# Look 585 or Ridley Damocles



## Raven XTR (Feb 5, 2006)

I need help in deciding between the Look 585 or Ridley Damocles - I've reviewed all the posts about the Look, but haven't seen anything about the Ridley - all thoughts/comments are welcome! Thanks


----------



## jerman (Jan 28, 2005)

I know Ligero, who posts on this board, races on one; you might PM him.

You can also find him on the Weight Weenies board under the name Bikemessenger. In fact, he recently posted a picture of his bike there so if you do a search of his recent posts you will be able to see it.

However, IMO, the only way a bike could be considered better than the 585 would be on personal preferences alone.

Good luck,
Jerry


----------



## Raven XTR (Feb 5, 2006)

*Thanks!*

Thanks dude! I'm going nuts trying to decide between the two; I'm leaning towards the LOOK myself; their seems to be too many positive reviews to think otherwise - I'll drop Ligero a post - thanks again.



jerman said:


> I know Ligero, who posts on this board, races on one; you might PM him.
> 
> You can also find him on the Weight Weenies board under the name Bikemessenger. In fact, he recently posted a picture of his bike there so if you do a search of his recent posts you will be able to see it.
> 
> ...


----------



## jerman (Jan 28, 2005)

He's a big time wheel builder and pretty busy, so you might reach him through his wheel building business contact. His info is on all of his posts, you can do a search.

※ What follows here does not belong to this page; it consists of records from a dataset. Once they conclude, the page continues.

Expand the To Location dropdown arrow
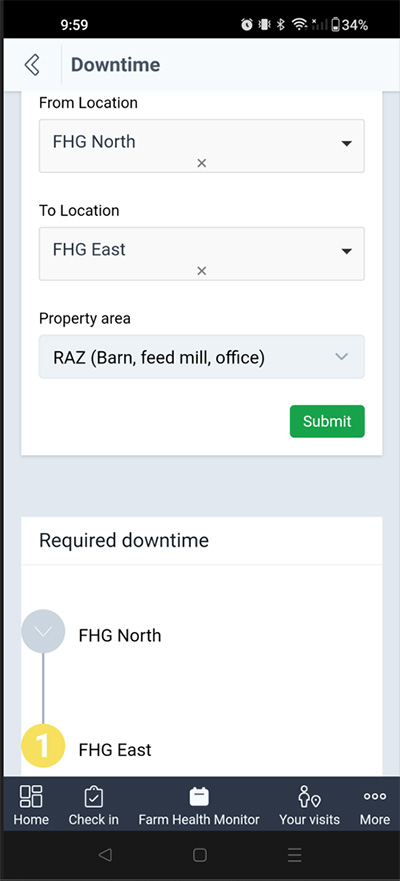 [347, 251]
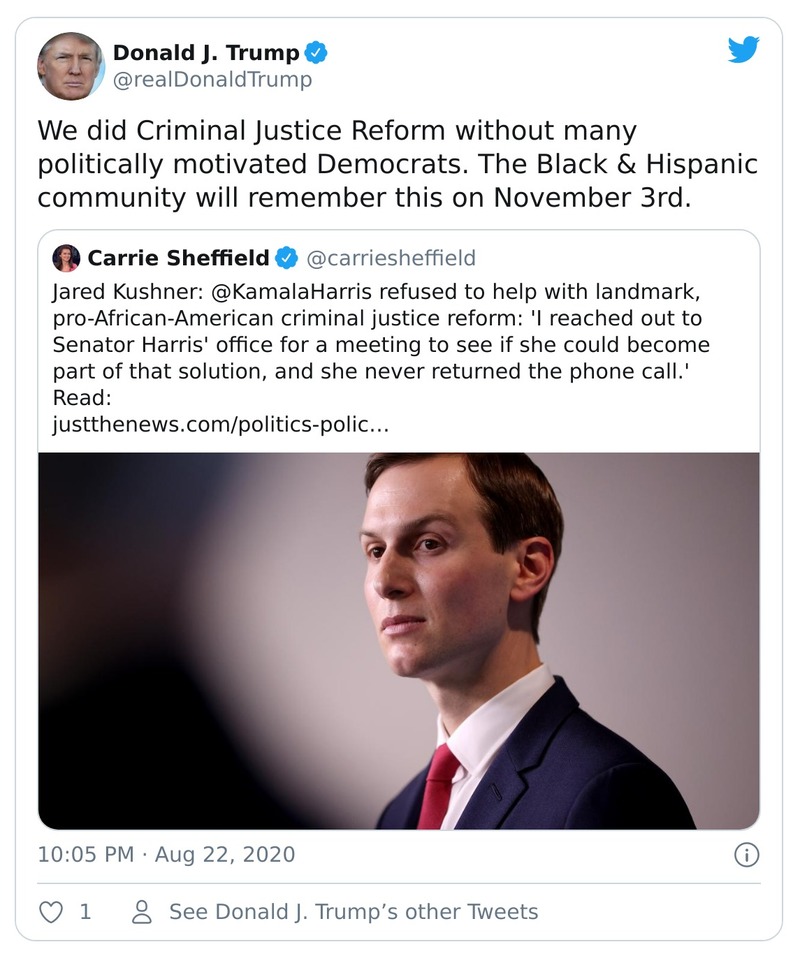The height and width of the screenshot is (956, 800).
Task: Open Donald J. Trump's profile avatar
Action: pos(70,65)
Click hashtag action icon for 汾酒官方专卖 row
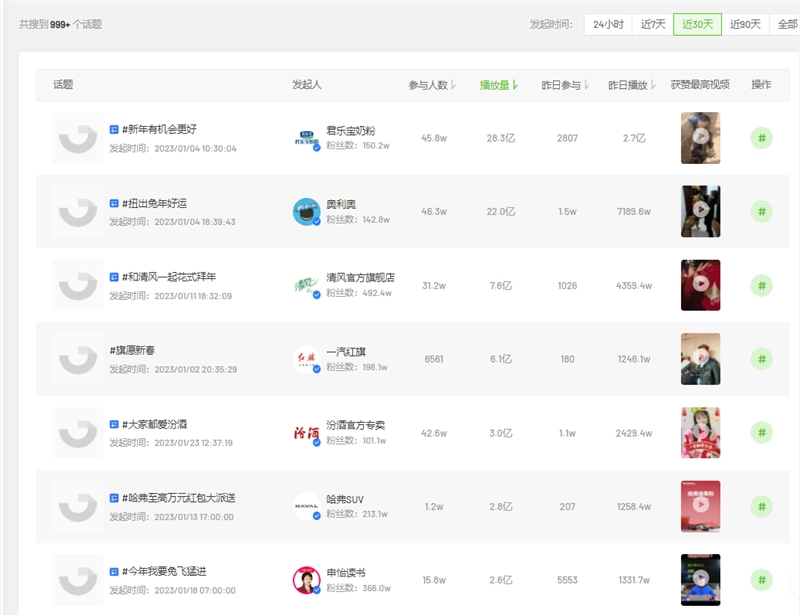Viewport: 800px width, 615px height. click(761, 433)
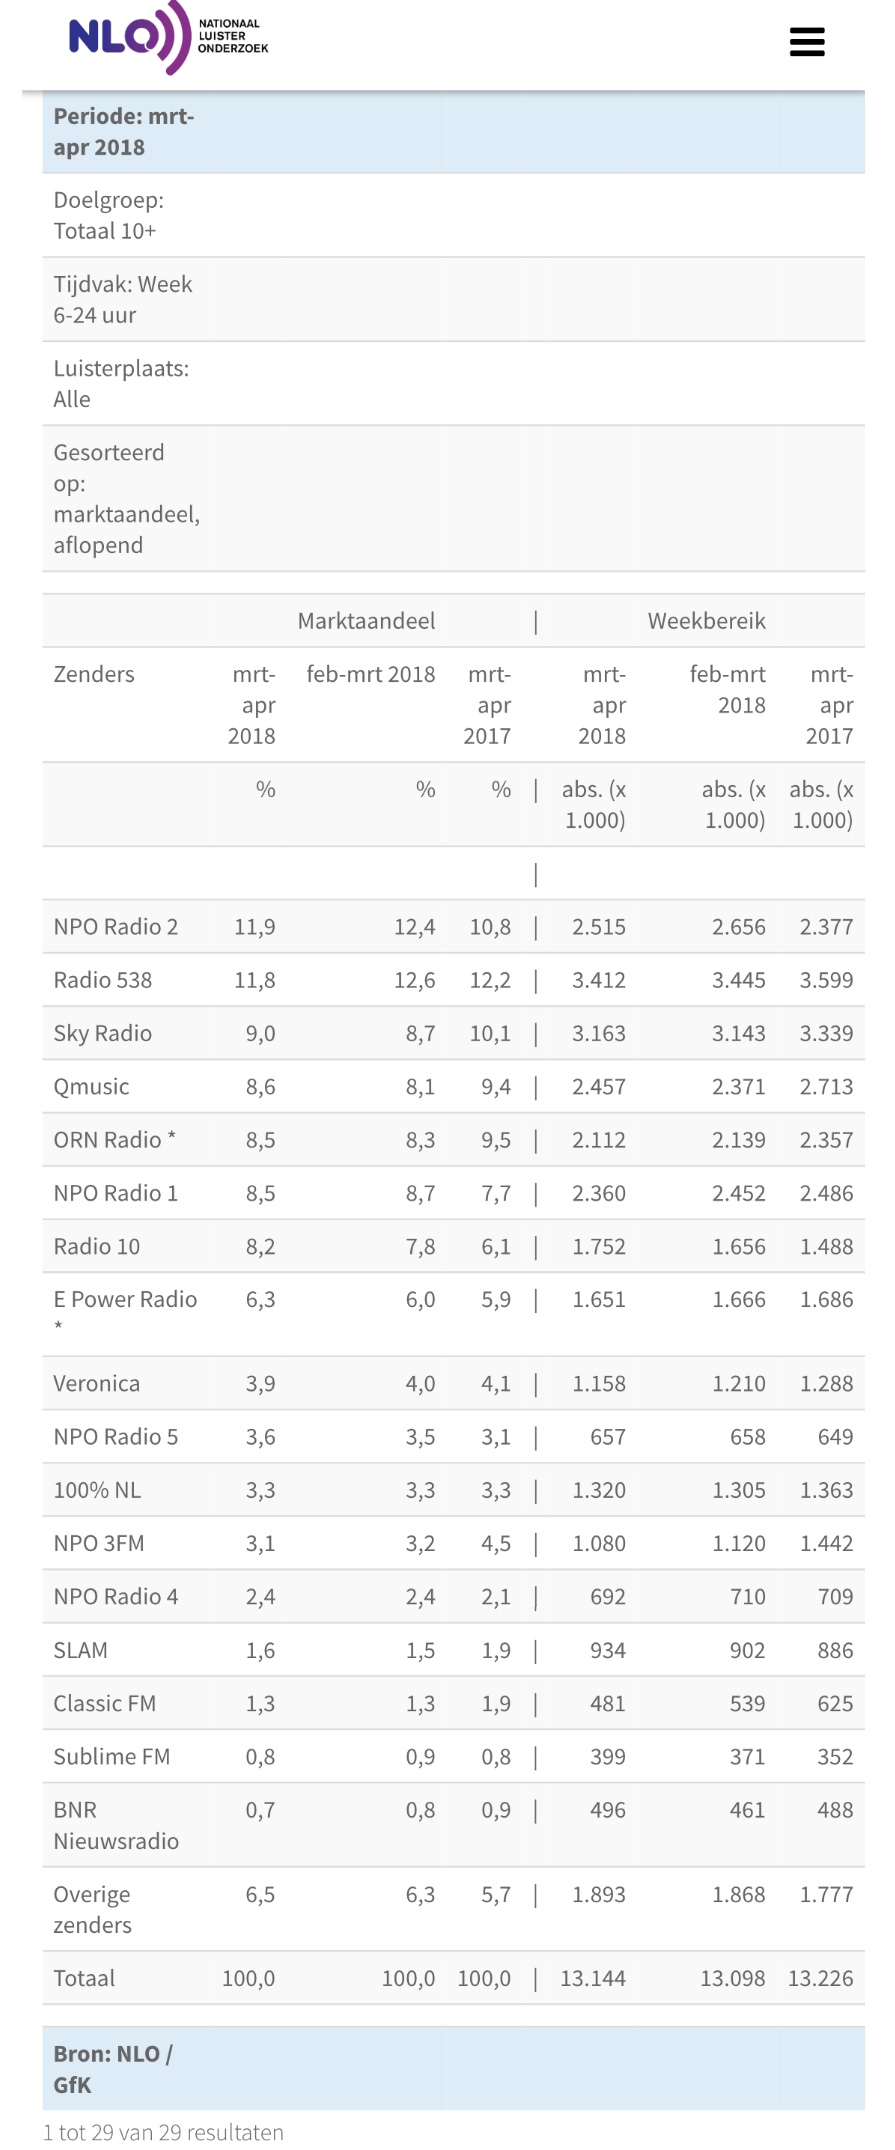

I got a 555 in July and I am very impressed with it; it is smooth, relatively light, finely finished, and transfers power well but is comfortable enough to ride all day long. Pity my knee and hip breaks down before I get tired or uncomfortable. I am not sure you can get a better bike than that unless, again, personal needs and prefernces like color, etc. are involved. My $.02 anyway.
Good luck.
Jerry


----------



## BugMan (Feb 16, 2004)

CyclingNews.com reviewed the Ridley Damocles and recently had a piece on Thor Hushovd's Look 585. They're both pro-level bikes that will likely perform far beyond your needs. I'd go with the one that most sets your heart a flutter (I have Thor's bike!).


----------



## Archiee Dogg (Jul 17, 2006)

I own a Damocles and have to tell you this is the best bike I ever ridden. It's stiff, light, and just a speed demon. The frame looks a bit beefy-er than the Look frame. I guess that is comforting for a heavier rider (190lbs). I recently ordered the Look 585 and should get it next week. I heard many good things about the Look as well, but my heart still beats fast when I stare at the Damocles.


----------



## Wrench Scientist (Mar 13, 2006)

Go for the Look it is a much nicer riding bike and they don't break.


----------



## uscsig51 (May 7, 2006)

*Look 585*

Have you ridden both? I have never seen a bad comment, yet about the 585. One ride and you will have set the benchmark to beat IMHO. I compared the Look 585 to: Orbea Orca, Specialized Roubaix S-Works and Cannondale Six13 while all of them are good bikes the 585 offered the complete package and I knew it was the one.

Check out Cyclesuperstore, I think you can pick up a 585 frame for around $1,900.00 plus shipping which would be a great bargain, however I don't know how their shipping and customer service is????


----------



## heat010 (May 24, 2006)

*That's 1,800 euros*

That's going to be expensive if you buy with U.S. dollars. If there is any consolation, wrenchscience.com just got the 595's and have discounted the 585 by 15%, plus the gear packages have been discounted as well.

Check them out. You may get a good price.


----------



## Woolbury (Oct 12, 2005)

I don't know the Ridley, so can't comment. I bought my 585 this spring, have about 1500 mi on it and am awed every time I ride it. I know everyone has different styles and needs, but this bike fits and feels so good, I just want to be on it all the time. I'm doing a lot of climbing here in Colo, and these things are built for long hard climbs, and they just blaze on the descents. I bought it through WS, got what I believe was a great price, and thoroughly enjoyed the process of working with them. If you end up going Look, I doubt you'll be disappointed.


----------



## Archiee Dogg (Jul 17, 2006)

Well, I now own both. Today was my first ride on the LOOK 585. It's awesome....but it's not my Damocles. The Damocles just has the pick up that you want from a sprinters bike. The LOOK is a very nice ride, I just think the response and quickness of the Damocles was unmatched.
Anyone out there actually ride both bikes? Not just one, both bikes? I'd like to hear your opinion as well.....


----------